BEGIN
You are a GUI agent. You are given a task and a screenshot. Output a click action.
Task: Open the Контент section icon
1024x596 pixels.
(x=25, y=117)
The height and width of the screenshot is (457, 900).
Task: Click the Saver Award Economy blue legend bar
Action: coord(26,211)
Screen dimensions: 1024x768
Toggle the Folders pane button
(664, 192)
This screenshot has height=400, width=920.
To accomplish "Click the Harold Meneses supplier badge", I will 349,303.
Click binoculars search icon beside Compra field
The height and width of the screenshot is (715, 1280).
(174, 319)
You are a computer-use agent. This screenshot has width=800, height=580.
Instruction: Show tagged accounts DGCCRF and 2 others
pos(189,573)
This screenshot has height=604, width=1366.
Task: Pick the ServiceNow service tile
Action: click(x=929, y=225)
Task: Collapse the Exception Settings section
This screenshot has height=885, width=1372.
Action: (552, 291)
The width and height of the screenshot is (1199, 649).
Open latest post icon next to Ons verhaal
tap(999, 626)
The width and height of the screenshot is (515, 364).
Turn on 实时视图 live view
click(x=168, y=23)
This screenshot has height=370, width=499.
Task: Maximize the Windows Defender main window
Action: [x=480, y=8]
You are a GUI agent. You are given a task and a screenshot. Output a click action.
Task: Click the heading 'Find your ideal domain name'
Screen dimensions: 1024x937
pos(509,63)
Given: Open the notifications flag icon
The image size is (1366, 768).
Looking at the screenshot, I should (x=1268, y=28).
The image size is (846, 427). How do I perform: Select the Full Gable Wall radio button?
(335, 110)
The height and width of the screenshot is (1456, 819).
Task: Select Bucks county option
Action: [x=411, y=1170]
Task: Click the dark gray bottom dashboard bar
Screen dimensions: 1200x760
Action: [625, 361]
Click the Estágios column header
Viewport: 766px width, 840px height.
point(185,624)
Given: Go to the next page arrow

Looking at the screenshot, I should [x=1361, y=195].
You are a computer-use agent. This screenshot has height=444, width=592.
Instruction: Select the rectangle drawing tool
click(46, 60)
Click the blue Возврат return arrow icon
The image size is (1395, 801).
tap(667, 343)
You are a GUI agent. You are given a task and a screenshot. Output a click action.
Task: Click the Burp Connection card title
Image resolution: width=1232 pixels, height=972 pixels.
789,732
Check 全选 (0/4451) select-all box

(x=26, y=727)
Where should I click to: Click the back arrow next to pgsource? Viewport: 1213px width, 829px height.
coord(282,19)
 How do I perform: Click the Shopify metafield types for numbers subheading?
END
- **TASK**
In full and without change, transcribe every line of the records above.

- **YOUR RESPONSE**
You are a GUI agent. You are given a task and a screenshot. Output a click action.
Task: Open the Контент section icon
1024x596 pixels.
(x=25, y=117)
The height and width of the screenshot is (457, 900).
Task: Click the Saver Award Economy blue legend bar
Action: coord(26,211)
Screen dimensions: 1024x768
Toggle the Folders pane button
(664, 192)
This screenshot has height=400, width=920.
To accomplish "Click the Harold Meneses supplier badge", I will 349,303.
Click binoculars search icon beside Compra field
The height and width of the screenshot is (715, 1280).
(174, 319)
You are a computer-use agent. This screenshot has width=800, height=580.
Instruction: Show tagged accounts DGCCRF and 2 others
pos(189,573)
This screenshot has height=604, width=1366.
Task: Pick the ServiceNow service tile
Action: click(x=929, y=225)
Task: Collapse the Exception Settings section
This screenshot has height=885, width=1372.
Action: (552, 291)
The width and height of the screenshot is (1199, 649).
Open latest post icon next to Ons verhaal
tap(999, 626)
The width and height of the screenshot is (515, 364).
Turn on 实时视图 live view
click(x=168, y=23)
This screenshot has height=370, width=499.
Task: Maximize the Windows Defender main window
Action: [x=480, y=8]
You are a GUI agent. You are given a task and a screenshot. Output a click action.
Task: Click the heading 'Find your ideal domain name'
Screen dimensions: 1024x937
pos(509,63)
Given: Open the notifications flag icon
The image size is (1366, 768).
Looking at the screenshot, I should (x=1268, y=28).
The image size is (846, 427). How do I perform: Select the Full Gable Wall radio button?
(335, 110)
The height and width of the screenshot is (1456, 819).
Task: Select Bucks county option
Action: [x=411, y=1170]
Task: Click the dark gray bottom dashboard bar
Screen dimensions: 1200x760
Action: [625, 361]
Click the Estágios column header
Viewport: 766px width, 840px height.
point(185,624)
Given: Go to the next page arrow

Looking at the screenshot, I should [x=1361, y=195].
You are a computer-use agent. This screenshot has height=444, width=592.
Instruction: Select the rectangle drawing tool
click(46, 60)
Click the blue Возврат return arrow icon
The image size is (1395, 801).
tap(667, 343)
You are a GUI agent. You are given a task and a screenshot. Output a click action.
Task: Click the Burp Connection card title
Image resolution: width=1232 pixels, height=972 pixels.
789,732
Check 全选 (0/4451) select-all box

(x=26, y=727)
Where should I click to: Click the back arrow next to pgsource? Viewport: 1213px width, 829px height.
coord(282,19)
 How do I perform: Click the Shopify metafield types for numbers subheading?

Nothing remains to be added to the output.